Usually they try to unify the disparate items under a catch-all heading, such as “Heard on the Street” or “Things the Cabby Told Me.”
I’m working on that.
A few days before Memorial Day I was whiling away an idle hour or two on the Blackberry.
From the bridge at Beckley Furnace I observed a fellow fly-caster. We acknowledged each other, and after a couple casts he called up “Got any tips?”
I scrambled down. He was Andrew Stone of Illinois, with a teenager at one of the private schools.
I gave him the little mini-bugger I have been using with considerable success in recent years and almost immediately he was on a fish.
This was very good for my ego.
Andrew Stone netted a trout on the Blackberry in May, thanks in part to some stellar advice from yours truly.Patrick L. Sullivan
In the last week of May I went on my first solo trip to the private fishing club water. I had my button proclaiming my status as a paid-up member attached to my hat. On advice from the club president, I also made an enlarged photocopy of said button and left it on the dashboard.
The club has an arrangement with property owners along the medium-sized stream. Three members of this particular family drove by at various times, with much waving and tooting of horns.
Armed with an old Orvis seven and a half foot four weight with a slow action and a 10-foot Tenkara rod tucked in my pack, I slithered downstream along surprisingly slick cobble, swinging a team of traditional winged wet flies below me.
Nothing happened.
Then the stream took a hard left into a long shelf formation, and here I struck gold.
Alertly noticing the casings from a bug called isonychia on the streamside rocks, I changed over to a Leadwing Coachman winged wet fly on a dropper under an iso dry fly.
I like isos. They are big, and their imitations are big too. I can see them to tie on.
Isos are also good swimmers, so instead of obsessing about the perfect drift, I can put some English on them, especially the subsurface versions.

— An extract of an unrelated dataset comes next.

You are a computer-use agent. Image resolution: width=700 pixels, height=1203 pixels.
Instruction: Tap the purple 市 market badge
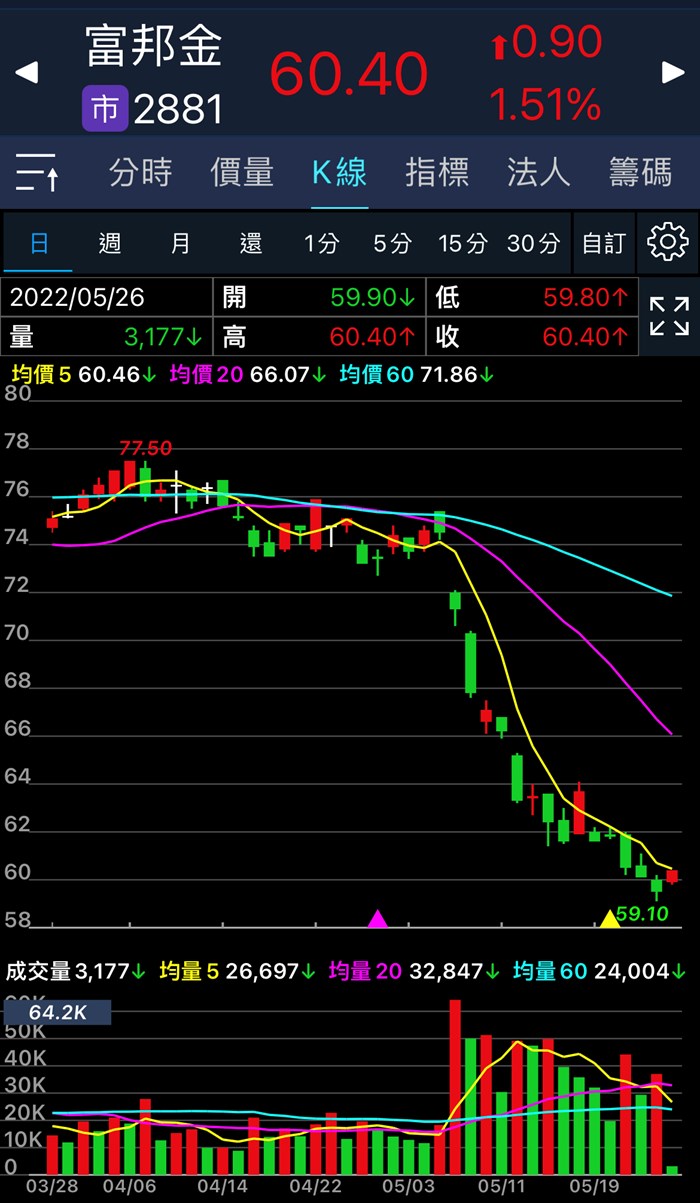coord(105,109)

There are typically two rounds of isonychia in the streams I frequent in New York and Connecticut. The first starts around the beginning of June and seems to taper off as July approaches.
Then it all starts again in August, and runs for a couple months. I have caught fish in the Esopus and Housatonic in late October on iso imitations.
The first brown nabbed the wet fly, and a few minutes later another sportingly took the dry.
The first brown trout from the private fishing club stream looks much bigger than it was because I deliberately brought my smallest net.Patrick L. Sullivan
After an unfortunate encounter with some knotweed I switched over to the DragonTail Talon Mini 310, which is a fixed-line rod with a slow action that fishes at 10 feet and packs down to 12 inches when collapsed, which means it can be stuck in a shallow pocket on a vest or in the wader’s handwarming pocket or even in a pants pocket
The extra reach allowed me to simply flick the line back and forth in front of me, thus avoiding a back cast and the dratted knotweed.
Using a team of a yellow soft hackle wet in size 14 and the Leadwing, I rustled up a couple more of the truck fish from the stocking the first week of May. Neither paid any attention to the yellow fly, which I only included because I saw a yellowish bug flying around. This is called “Not Matching the Hatch.”
Back at base I next spent a thoroughly frustrating day failing to catch anything anywhere on a day that should have been perfect — overcast, warmish, drizzly. The kind of day that makes aquatic insects leap from their beds and rejoice in the promise of a new day.
After a solid five hours of fooling around I finally found some wild browns who were willing to play. They weren’t big but they were very wiggly, resulting in many “compassionate releases,” which is a convenient rationalization of the failure to land a fish.
Speaking of failure, I forgot to buy milk. Twice. So on two successive mornings I had to drink my coffee black.
I remembered to buy a quart, figuring I could bring it back to Connecticut in the cooler.
Well…
Let’s just say that as I peck this out on a rainy Saturday morning, May 31, I am enjoying a cup of black coffee.